◆ **Exercise directions**
Pull out each line below that contains the string "width", copying the whole line. Case counts.

---- Exercise input

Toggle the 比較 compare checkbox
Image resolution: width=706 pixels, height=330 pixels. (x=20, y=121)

--------
---- Exercise input

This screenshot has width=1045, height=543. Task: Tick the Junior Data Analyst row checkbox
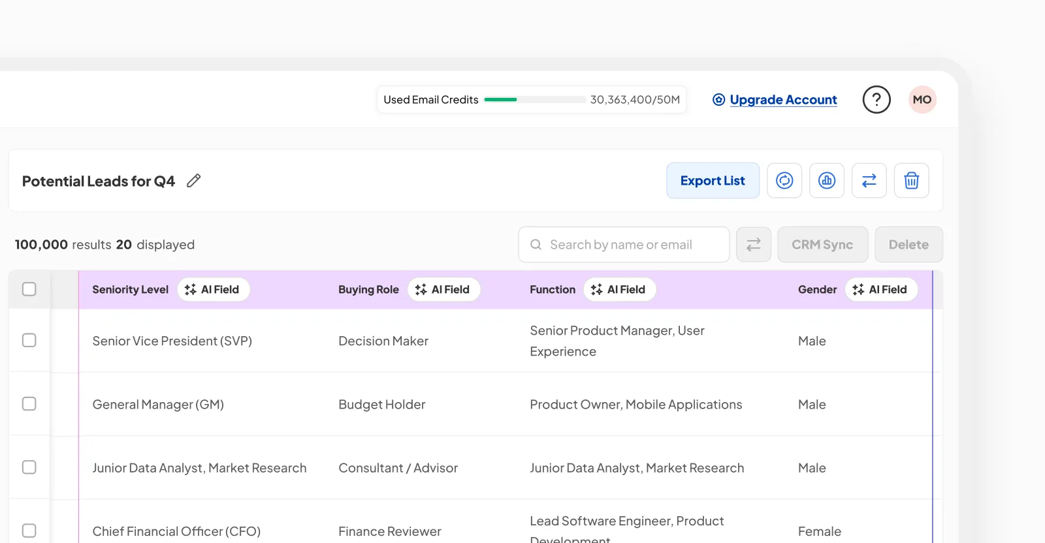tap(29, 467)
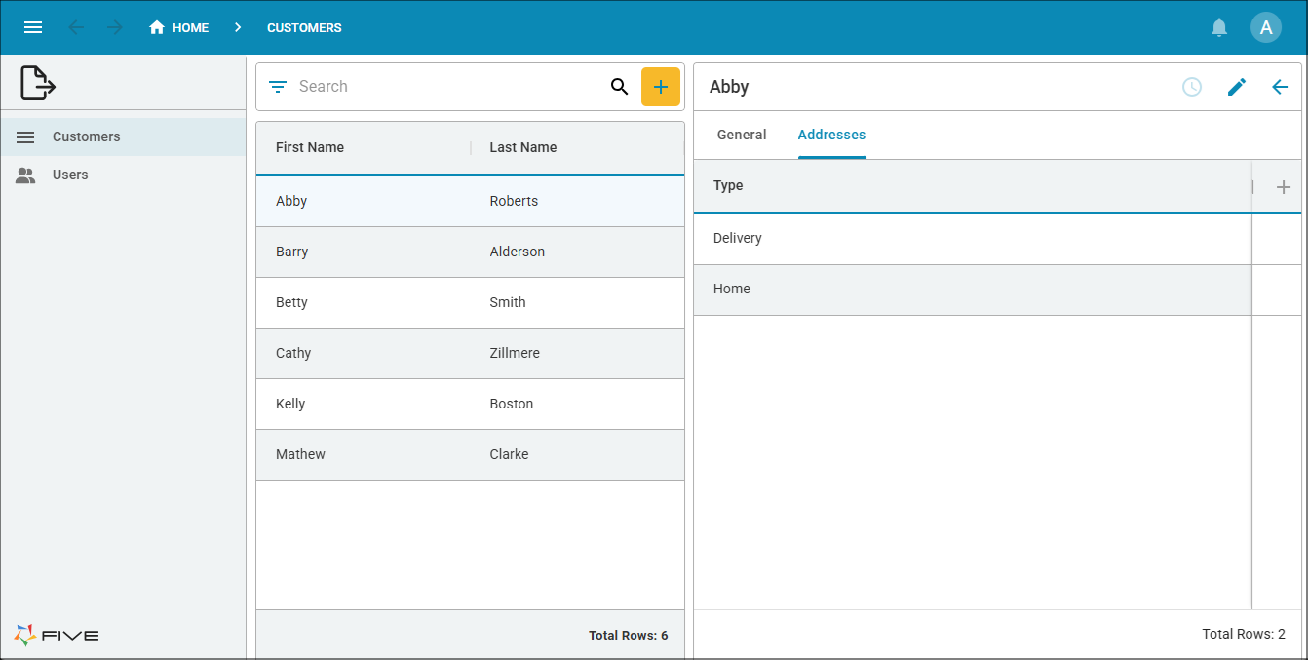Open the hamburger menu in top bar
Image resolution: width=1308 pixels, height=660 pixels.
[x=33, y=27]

--------

◆ **Exercise response**
Image resolution: width=706 pixels, height=330 pixels. (x=20, y=121)
This screenshot has width=1045, height=543. Task: Tick the Junior Data Analyst row checkbox
Image resolution: width=1308 pixels, height=660 pixels.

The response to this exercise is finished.